With 10,000 agents, each only active 1% of the time, container deployment would require maintaining 10,000 constant instances. To save resources, Cloudflare released Project Think this month, positioned as the next-generation version of the Agents SDK, and open-sourced it on GitHub .

The company claims that its Agents SDK is already driving "thousands" of agents in production environments. Project Think builds on this foundation by introducing six new underlying primitives, addressing not the cognitive abilities of AI, but rather the three infrastructure issues of "sustainability, security, and cost."

What is Project Think? A breakdown of its six new Primitives

I. Durable Execution via Fibers

Traditional stateless functions crash halfway through execution, losing all previous progress. Fibers are designed so that `runFiber()` writes the state to an SQLite instance before execution, and the agent can store the current state at any time via `stash()`. In case of a crash, execution can resume from `onFiberRecovered`. This is a fundamental condition for enabling long-running tasks (such as research agents running for hours) to survive in real-world environments.

II. Sub-agents

Child proxies exist as co-located Durable Objects, each with its own independent SQLite database and execution environment, maintaining co-location with the parent proxy through the Facets mechanism. TypeScript can detect misuse at compile time, rather than throwing errors at runtime.

III. Persistent Sessions

Each message has a parent_id, forming a tree structure. It supports fork (branching exploration without disrupting the original dialogue path) and non-destructive compaction (summarizing old messages instead of deleting them), and has built-in FTS5 full-text search. This solves the problem of "AI assistants losing their memory after multiple conversations".

IV. Sandboxed Code Execution

Using Dynamic Workers (based on V8 isolate), startup time is measured in milliseconds, making it 100 times faster and 100 times more memory efficient than traditional containers. The capability model uses explicit licensing: the default is globalOutbound: null, meaning developers must explicitly grant access permissions to each resource, rather than defaulting to open access.

V. The Execution Ladder

The five tiers are arranged from lightest to heaviest: Tier 0 is SQLite + R2 virtual file system (pure data storage and retrieval), Tier 1 is sandboxed JS execution, Tier 2 adds npm parsing and esbuild packaging, Tier 3 is a headless browser (Browser Run), and Tier 4 is a complete Cloudflare Sandbox (supporting git clone, npm test, and cargo build). The agent chooses which tier to enter based on the complexity of the task, rather than defaulting to the heaviest one.

VI. Self-authored Extensions

Agents can write their own TypeScript extension tools at runtime, which are then packaged into the Dynamic Worker by the ExtensionManager. Once a new tool is created, it exists permanently—no fine-tuning or RLHF is required; the tool knowledge resides in the infrastructure, not the model.

Think Base Class: Unified Lifecycle

Project Think provides a Think base class that encapsulates the complete lifecycle of a chat agent: loop, persistence, streaming, tool execution, and recovery after interruption. Subclass inheritance requires only a minimum of 5 lines of code.

Built-in features include context-block memory, tree-structured sessions, FTS5 full-text search, and non-destructive compaction.

The design intent is clear: to remove the cost of reinventing the wheel from each developer and let the infrastructure bear the complexity of state management.
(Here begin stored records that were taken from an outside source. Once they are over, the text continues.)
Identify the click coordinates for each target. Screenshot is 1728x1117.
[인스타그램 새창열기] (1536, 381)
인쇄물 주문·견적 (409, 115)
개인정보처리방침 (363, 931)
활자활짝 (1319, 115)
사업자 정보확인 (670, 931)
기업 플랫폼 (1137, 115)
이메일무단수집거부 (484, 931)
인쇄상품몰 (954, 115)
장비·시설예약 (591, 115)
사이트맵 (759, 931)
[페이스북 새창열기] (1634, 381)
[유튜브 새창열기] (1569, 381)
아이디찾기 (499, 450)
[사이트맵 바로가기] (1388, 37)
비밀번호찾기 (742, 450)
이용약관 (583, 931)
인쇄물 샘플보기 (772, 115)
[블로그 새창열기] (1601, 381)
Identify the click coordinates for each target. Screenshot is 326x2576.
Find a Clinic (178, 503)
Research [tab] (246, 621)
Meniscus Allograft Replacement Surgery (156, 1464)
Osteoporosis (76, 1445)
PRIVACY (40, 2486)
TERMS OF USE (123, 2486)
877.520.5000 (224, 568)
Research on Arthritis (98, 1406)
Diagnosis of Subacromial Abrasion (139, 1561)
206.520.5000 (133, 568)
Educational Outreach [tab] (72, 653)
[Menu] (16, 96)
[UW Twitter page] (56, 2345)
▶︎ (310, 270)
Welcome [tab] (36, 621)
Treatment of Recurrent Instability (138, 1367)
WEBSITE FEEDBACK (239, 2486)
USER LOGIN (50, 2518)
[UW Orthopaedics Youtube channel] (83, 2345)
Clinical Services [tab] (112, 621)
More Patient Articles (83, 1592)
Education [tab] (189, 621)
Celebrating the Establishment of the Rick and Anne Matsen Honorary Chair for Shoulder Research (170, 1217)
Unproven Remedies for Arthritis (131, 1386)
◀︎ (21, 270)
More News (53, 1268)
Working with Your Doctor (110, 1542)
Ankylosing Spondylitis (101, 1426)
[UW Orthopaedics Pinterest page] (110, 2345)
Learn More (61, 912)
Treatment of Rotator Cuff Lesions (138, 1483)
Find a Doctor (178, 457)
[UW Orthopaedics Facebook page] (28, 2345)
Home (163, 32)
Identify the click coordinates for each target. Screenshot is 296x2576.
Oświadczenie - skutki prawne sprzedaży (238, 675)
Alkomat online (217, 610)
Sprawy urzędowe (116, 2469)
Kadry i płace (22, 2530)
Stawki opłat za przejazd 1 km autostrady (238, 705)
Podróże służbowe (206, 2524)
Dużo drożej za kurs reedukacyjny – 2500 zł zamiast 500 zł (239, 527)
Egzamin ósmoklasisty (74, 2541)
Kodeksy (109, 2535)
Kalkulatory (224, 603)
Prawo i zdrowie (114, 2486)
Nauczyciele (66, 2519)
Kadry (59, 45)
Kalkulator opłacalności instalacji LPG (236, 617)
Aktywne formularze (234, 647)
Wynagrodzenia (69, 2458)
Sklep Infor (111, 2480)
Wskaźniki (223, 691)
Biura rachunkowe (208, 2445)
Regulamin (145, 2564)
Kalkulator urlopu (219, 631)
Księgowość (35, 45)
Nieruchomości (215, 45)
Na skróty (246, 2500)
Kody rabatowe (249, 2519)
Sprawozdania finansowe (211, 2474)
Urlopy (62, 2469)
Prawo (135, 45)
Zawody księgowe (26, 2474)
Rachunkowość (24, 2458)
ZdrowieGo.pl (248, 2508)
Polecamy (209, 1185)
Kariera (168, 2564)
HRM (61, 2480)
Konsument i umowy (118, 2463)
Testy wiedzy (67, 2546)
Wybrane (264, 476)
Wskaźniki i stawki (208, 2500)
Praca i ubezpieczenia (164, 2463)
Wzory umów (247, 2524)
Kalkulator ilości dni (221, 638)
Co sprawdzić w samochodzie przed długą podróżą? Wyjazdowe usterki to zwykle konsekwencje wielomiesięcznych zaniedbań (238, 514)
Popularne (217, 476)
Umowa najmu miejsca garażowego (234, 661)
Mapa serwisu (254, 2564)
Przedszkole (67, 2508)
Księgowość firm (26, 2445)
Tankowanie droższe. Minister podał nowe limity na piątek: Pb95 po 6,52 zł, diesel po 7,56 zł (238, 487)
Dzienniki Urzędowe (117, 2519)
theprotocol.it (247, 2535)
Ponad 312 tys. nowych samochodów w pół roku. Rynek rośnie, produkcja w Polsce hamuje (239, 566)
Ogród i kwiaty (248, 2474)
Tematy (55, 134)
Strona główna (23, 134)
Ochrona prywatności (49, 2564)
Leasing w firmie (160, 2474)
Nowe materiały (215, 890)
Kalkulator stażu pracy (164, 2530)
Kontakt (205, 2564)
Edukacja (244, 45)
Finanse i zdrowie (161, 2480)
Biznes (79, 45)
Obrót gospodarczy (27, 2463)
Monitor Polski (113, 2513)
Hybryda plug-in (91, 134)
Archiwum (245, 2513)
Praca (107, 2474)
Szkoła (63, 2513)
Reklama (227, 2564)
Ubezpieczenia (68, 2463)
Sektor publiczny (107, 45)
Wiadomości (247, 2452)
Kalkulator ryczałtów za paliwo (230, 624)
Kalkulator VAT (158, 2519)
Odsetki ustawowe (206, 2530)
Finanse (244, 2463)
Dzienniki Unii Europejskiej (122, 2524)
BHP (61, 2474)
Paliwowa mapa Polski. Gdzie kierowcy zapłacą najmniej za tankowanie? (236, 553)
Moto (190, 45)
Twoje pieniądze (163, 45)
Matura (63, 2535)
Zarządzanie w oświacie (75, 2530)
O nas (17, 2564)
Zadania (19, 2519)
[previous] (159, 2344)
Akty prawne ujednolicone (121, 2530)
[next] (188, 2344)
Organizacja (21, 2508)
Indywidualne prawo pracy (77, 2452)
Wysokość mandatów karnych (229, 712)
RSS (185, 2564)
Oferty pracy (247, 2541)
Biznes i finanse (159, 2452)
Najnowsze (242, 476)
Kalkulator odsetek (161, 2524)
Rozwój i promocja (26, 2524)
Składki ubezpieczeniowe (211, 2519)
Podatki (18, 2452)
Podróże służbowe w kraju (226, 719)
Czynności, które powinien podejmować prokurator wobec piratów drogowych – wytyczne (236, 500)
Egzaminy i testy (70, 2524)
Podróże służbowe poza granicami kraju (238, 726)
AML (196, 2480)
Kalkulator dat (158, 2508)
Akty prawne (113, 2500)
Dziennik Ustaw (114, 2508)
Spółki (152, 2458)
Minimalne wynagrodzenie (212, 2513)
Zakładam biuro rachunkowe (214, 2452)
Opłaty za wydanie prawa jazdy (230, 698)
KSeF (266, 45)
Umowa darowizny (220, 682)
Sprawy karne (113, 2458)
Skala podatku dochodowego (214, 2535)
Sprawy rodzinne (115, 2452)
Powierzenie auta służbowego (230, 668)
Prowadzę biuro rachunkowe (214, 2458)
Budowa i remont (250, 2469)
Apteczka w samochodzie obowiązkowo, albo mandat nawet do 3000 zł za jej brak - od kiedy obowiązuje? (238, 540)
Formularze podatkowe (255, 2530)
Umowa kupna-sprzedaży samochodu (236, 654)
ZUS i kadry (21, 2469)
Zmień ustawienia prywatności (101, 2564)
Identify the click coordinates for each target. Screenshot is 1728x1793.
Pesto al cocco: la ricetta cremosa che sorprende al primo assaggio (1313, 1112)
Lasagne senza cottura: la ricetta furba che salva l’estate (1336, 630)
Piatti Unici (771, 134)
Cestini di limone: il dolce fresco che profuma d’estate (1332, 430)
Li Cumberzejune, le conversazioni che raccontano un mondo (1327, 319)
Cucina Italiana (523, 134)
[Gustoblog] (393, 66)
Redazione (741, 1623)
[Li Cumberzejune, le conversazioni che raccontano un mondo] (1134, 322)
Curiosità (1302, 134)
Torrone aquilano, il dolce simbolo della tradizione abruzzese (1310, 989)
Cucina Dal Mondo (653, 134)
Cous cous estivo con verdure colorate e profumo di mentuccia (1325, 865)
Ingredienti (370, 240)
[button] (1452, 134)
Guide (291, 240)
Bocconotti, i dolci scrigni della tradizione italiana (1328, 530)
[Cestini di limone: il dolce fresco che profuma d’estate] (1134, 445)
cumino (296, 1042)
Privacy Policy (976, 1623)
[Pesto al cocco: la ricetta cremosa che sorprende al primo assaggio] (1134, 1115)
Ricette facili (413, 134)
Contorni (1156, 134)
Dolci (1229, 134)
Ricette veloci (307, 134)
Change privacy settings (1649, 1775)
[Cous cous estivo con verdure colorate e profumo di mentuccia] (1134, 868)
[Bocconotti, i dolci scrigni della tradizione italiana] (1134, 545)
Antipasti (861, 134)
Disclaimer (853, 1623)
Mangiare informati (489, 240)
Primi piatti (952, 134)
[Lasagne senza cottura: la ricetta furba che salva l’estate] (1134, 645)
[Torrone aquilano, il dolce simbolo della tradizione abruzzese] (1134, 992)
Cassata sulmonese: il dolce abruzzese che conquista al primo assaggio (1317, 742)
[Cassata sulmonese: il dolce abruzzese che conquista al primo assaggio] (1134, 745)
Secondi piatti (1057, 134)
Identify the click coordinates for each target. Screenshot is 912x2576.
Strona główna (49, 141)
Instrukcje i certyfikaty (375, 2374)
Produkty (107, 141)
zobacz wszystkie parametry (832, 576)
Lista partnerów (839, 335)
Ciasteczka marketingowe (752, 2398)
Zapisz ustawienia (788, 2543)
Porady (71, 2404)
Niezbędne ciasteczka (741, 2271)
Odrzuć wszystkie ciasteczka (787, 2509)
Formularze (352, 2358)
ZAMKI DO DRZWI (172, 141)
Cloudflare's Three Waves Theory

Cloudflare proposed a three-wave evolution of AI Agents in its documentation: the first wave is stateless chatbots, the second wave is code agents that have tools but are stuck on local laptops (Claude Code, Codex, etc.), and the third wave is "agent as infrastructure": persistent, serverless, zero idle cost, and structurally secure isolation.

Project Think is the third wave of infrastructure bets. Cloudflare's argument is: to move tools like Claude Code from laptops to the cloud, to enable them to recover after crashes, and to make the cost of 100,000 agents equal to the actual usage rather than the maximum number of parallelisms.

It's worth noting that Cloudflare's own AI Gateway and Workers AI are also part of this ecosystem. The success of Project Think also translates into traffic and revenue for the Cloudflare platform. This three-wave narrative is essentially a market positioning manual.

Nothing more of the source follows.